- Written request:
Turn the listing, from the line with "Where should I" through the end of the listing, into a Markdown table with the columns "Row" (a row number) and "Text" (the line). Skip blank lines and leave the pictures out.

- Supplied material:
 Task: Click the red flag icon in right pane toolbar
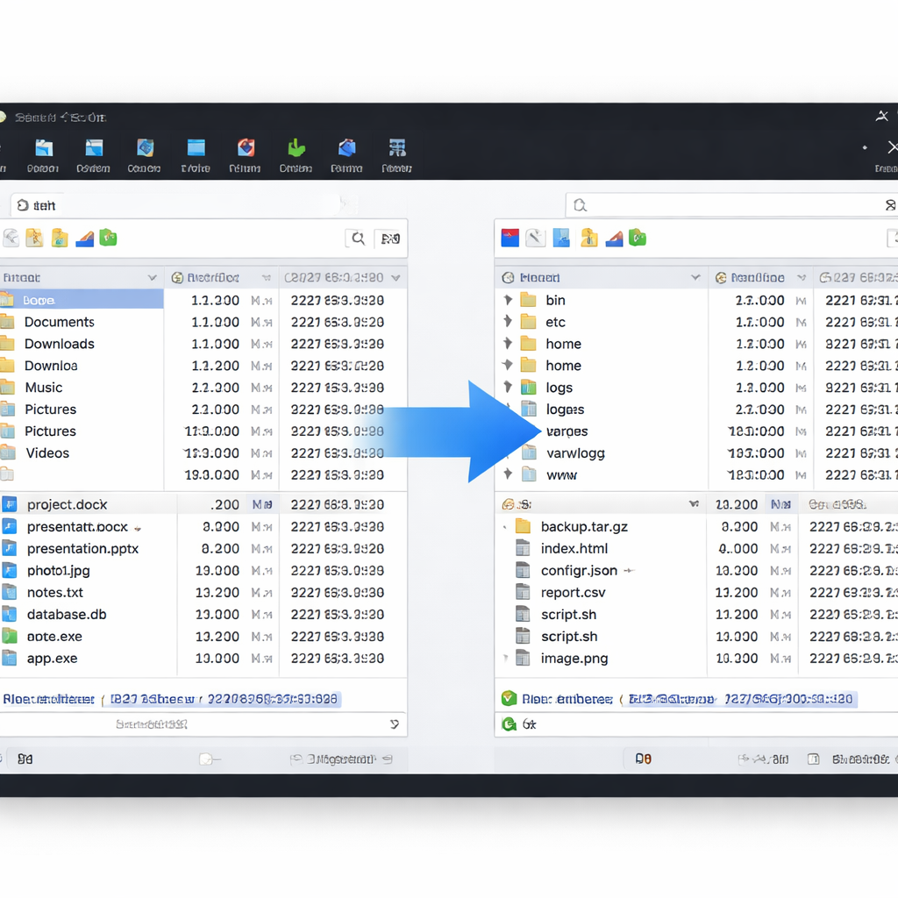(x=510, y=237)
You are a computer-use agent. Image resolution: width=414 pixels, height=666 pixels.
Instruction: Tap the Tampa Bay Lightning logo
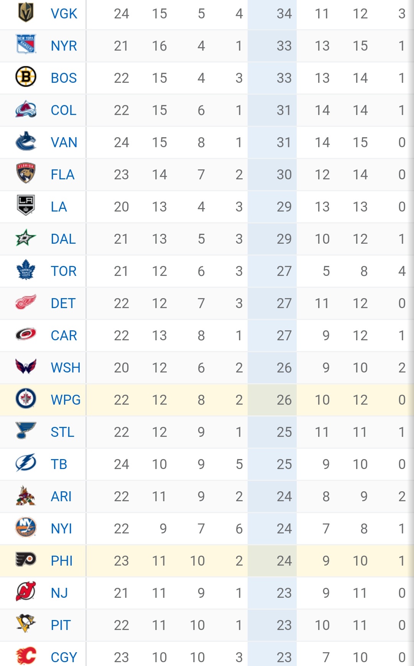pyautogui.click(x=26, y=463)
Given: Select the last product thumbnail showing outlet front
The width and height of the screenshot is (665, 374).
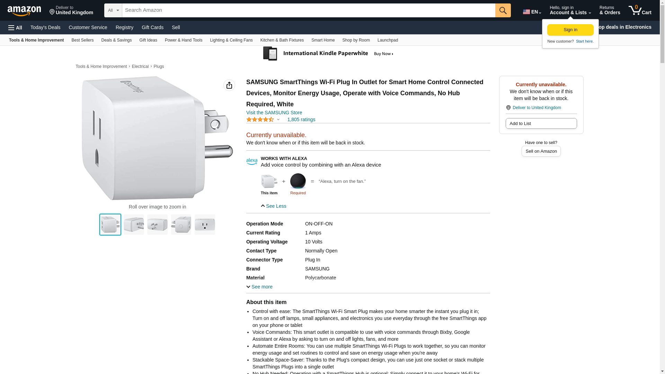Looking at the screenshot, I should point(205,225).
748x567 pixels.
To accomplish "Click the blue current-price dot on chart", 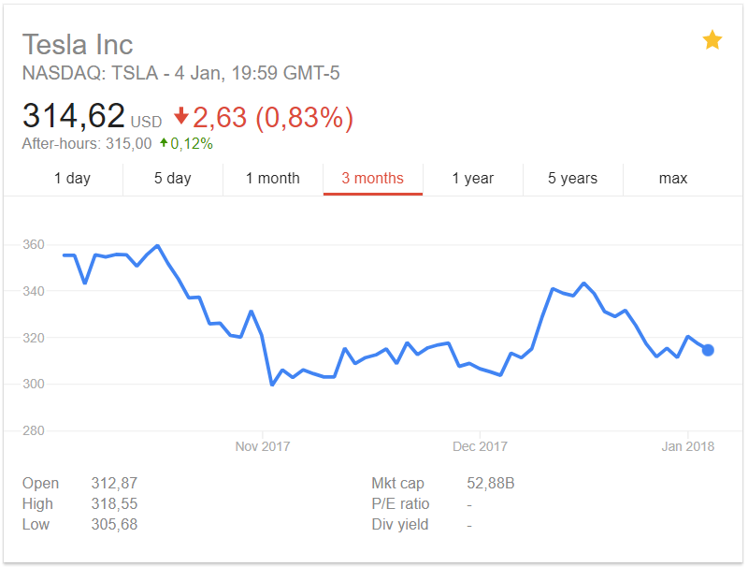I will tap(708, 350).
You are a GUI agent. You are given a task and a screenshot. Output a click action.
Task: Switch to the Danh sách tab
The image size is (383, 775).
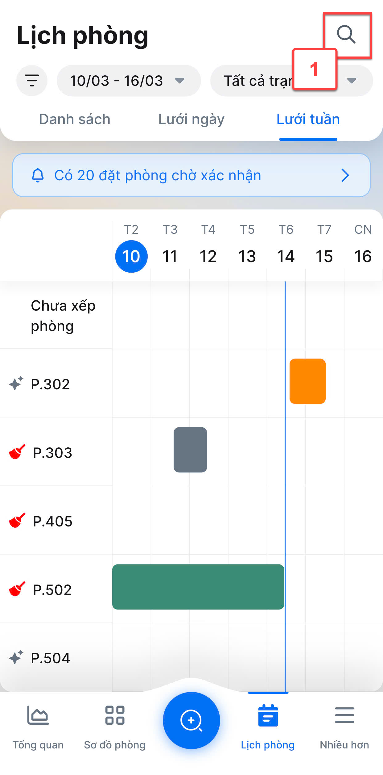75,119
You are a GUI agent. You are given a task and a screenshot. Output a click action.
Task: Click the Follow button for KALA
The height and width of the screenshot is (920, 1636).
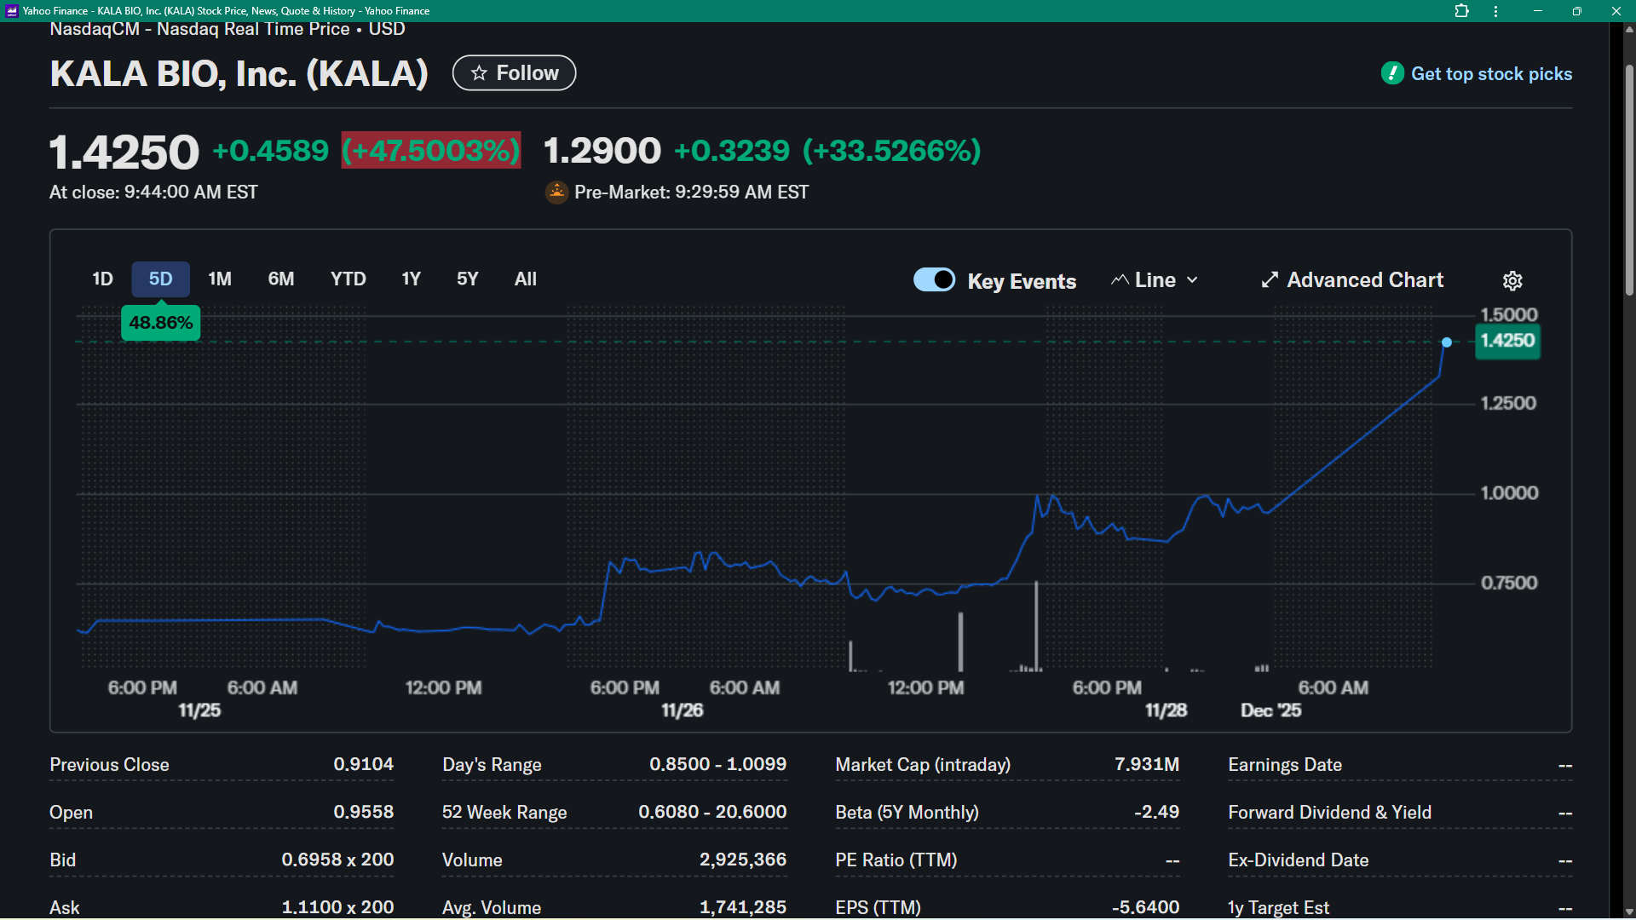click(513, 73)
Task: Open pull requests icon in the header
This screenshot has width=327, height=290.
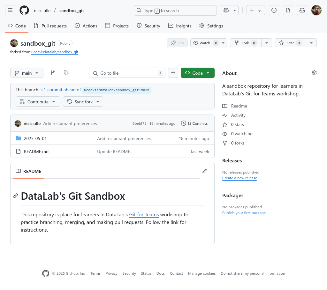Action: pos(288,10)
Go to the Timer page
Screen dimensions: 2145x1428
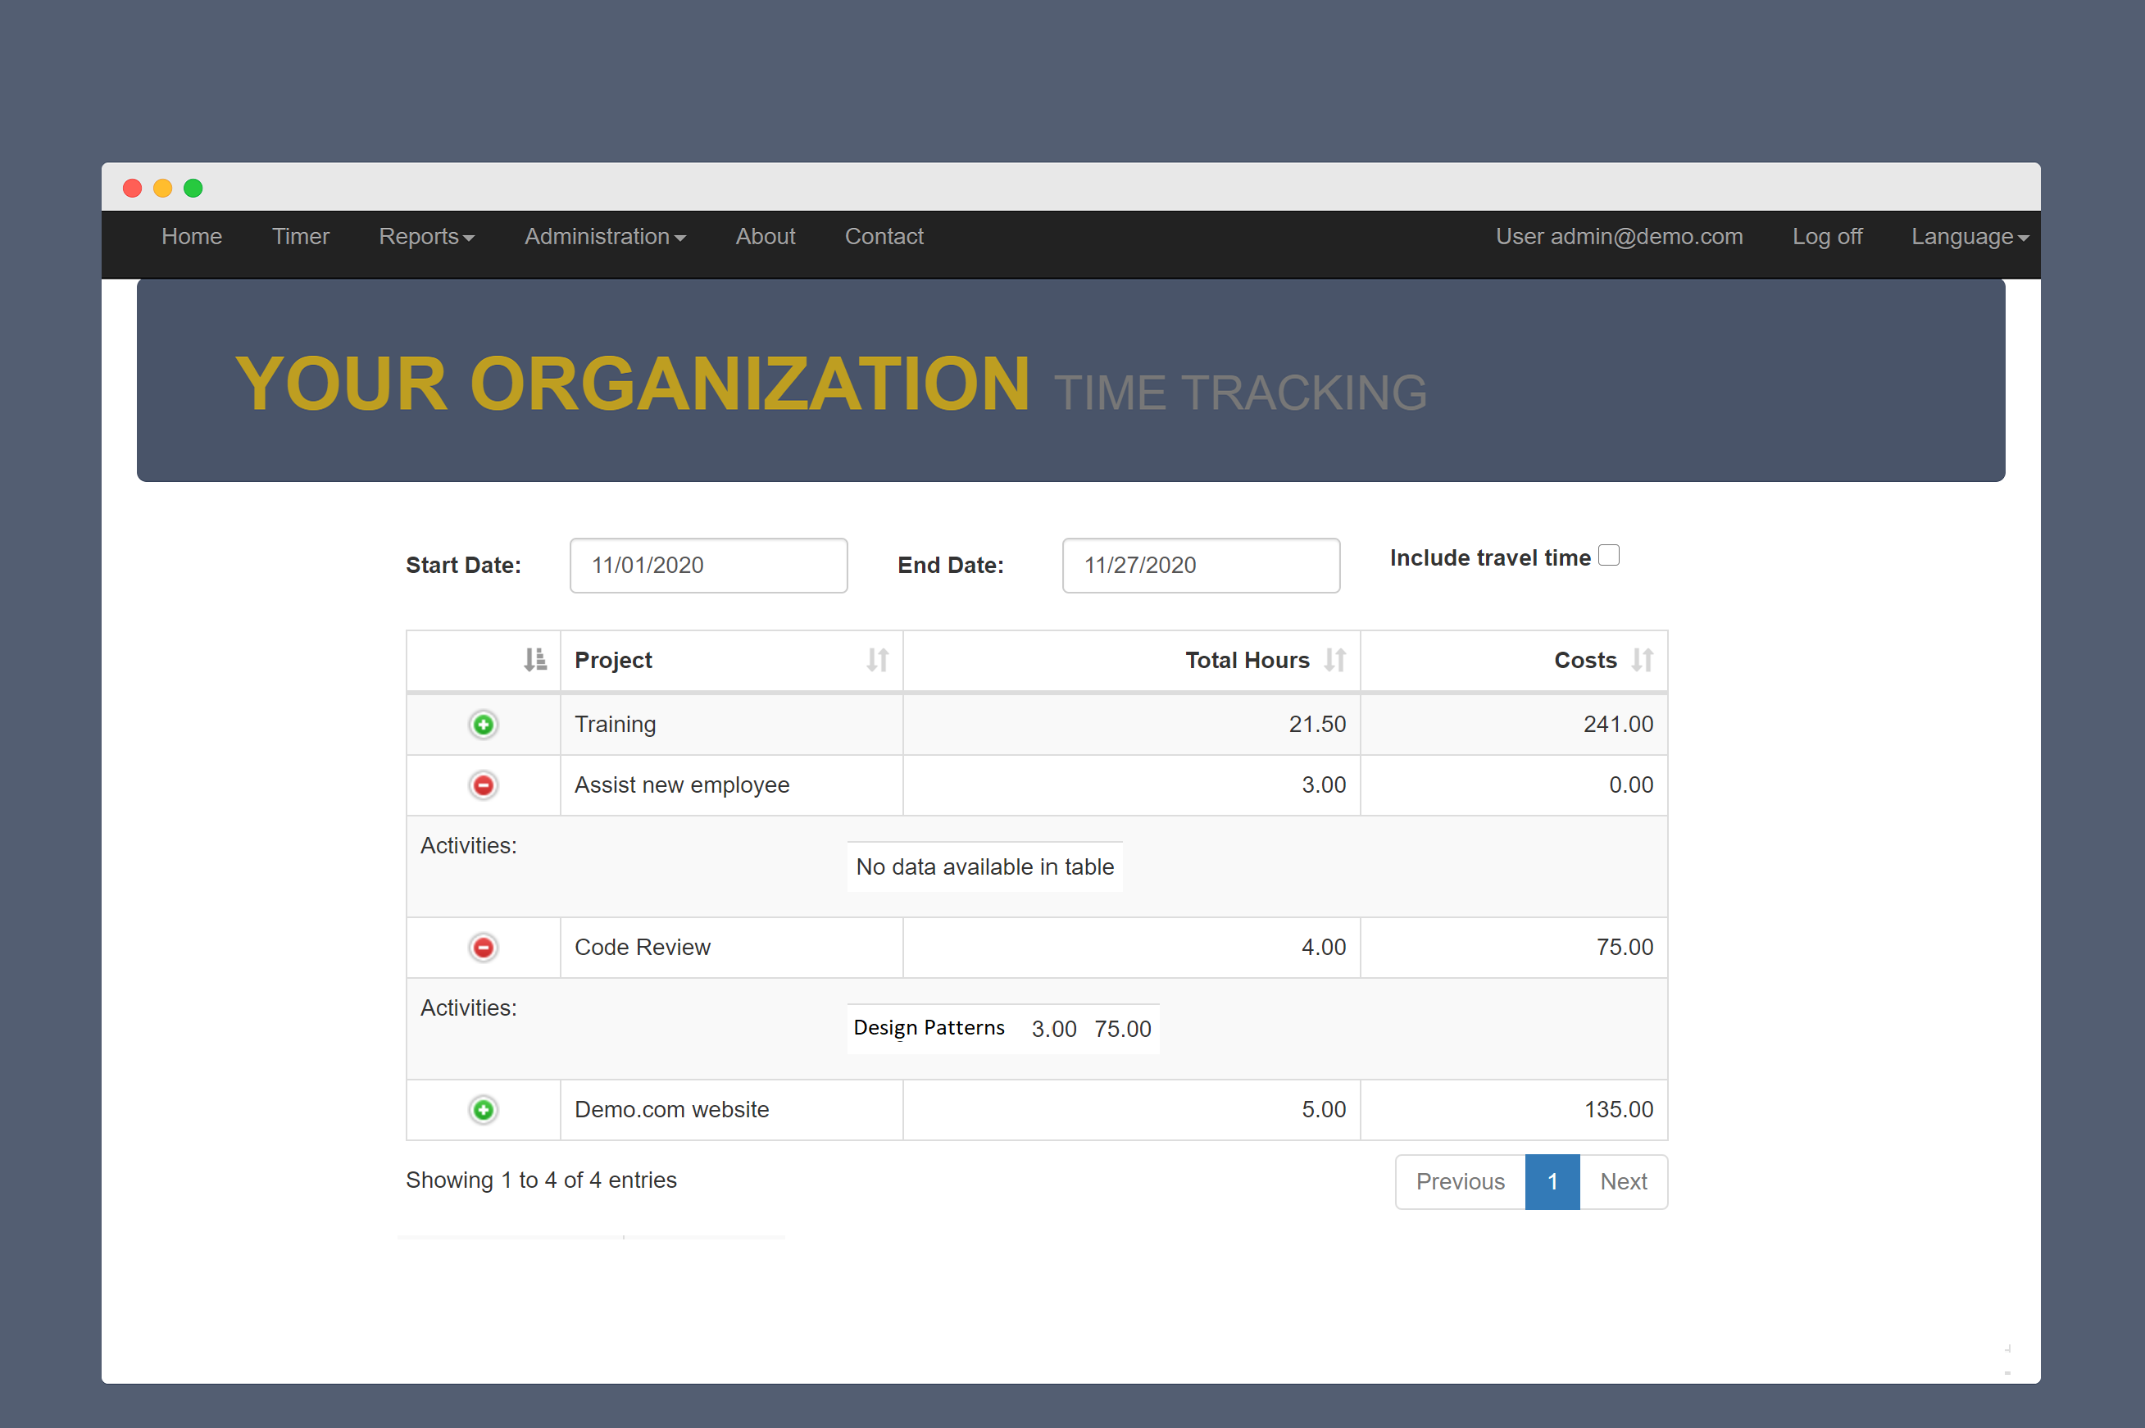pos(300,237)
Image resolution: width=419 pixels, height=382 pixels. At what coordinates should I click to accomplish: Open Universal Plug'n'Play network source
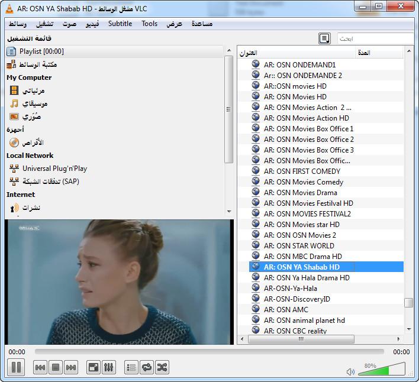pyautogui.click(x=54, y=169)
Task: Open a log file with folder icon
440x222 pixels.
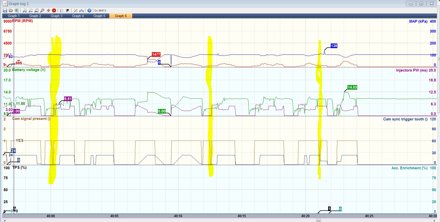Action: (11, 10)
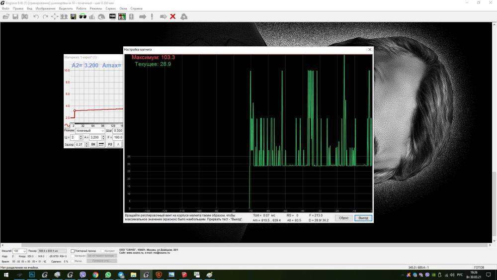
Task: Click the exclamation mark toolbar icon
Action: (x=152, y=16)
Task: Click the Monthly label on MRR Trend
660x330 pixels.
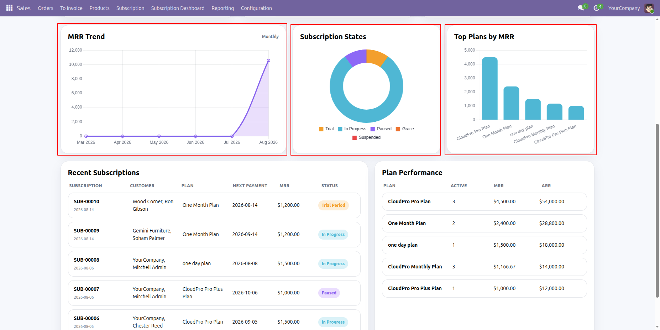Action: (x=270, y=37)
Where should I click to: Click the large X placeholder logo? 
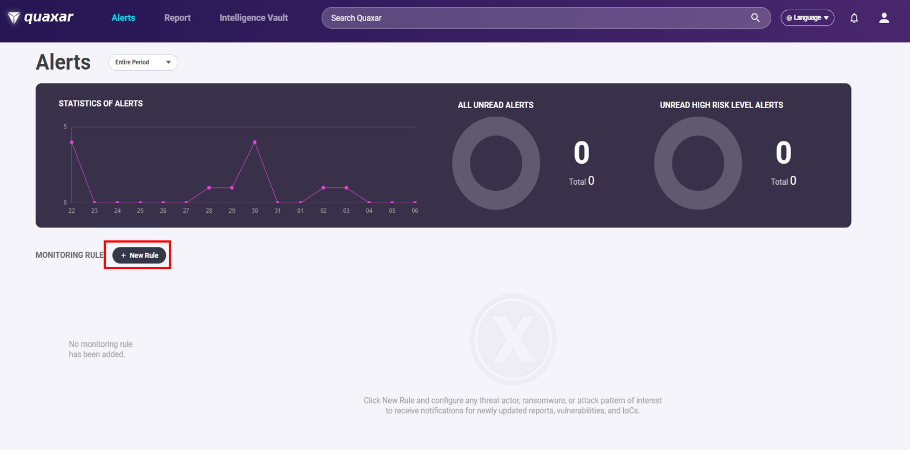point(513,339)
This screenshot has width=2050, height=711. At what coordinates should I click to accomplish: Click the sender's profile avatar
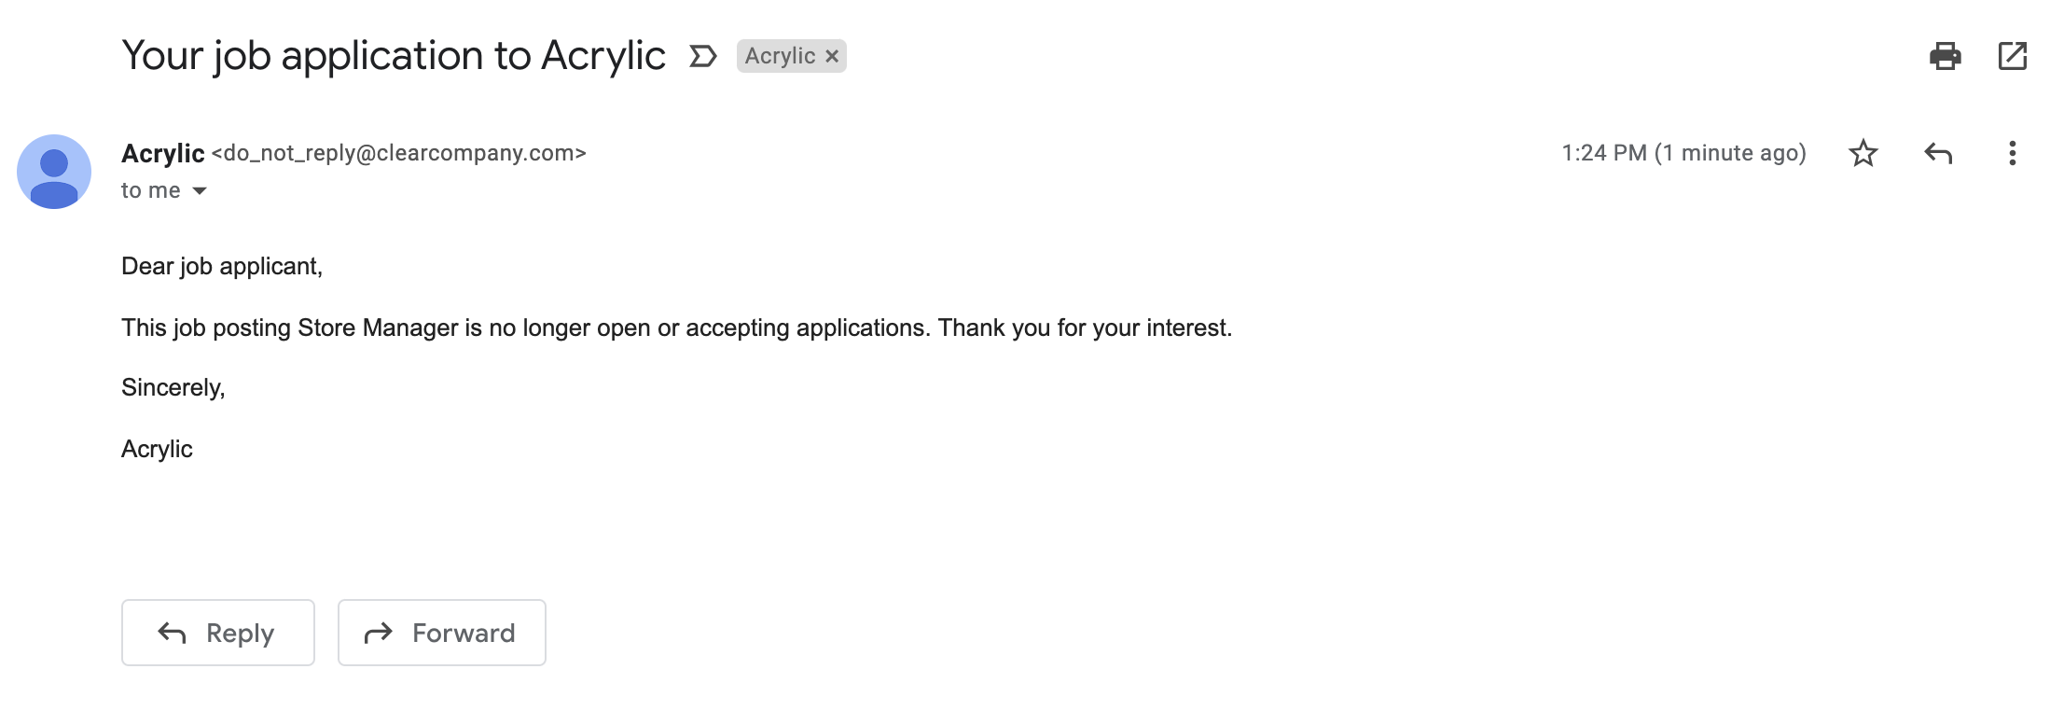54,172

- Result:
| Row | Text |
|---|---|
| 1 | Where should I click to: Click the large X placeholder logo?  |
| 2 | point(513,339) |
| 3 | This screenshot has width=2050, height=711. At what coordinates should I click to accomplish: Click the sender's profile avatar |
| 4 | 54,172 |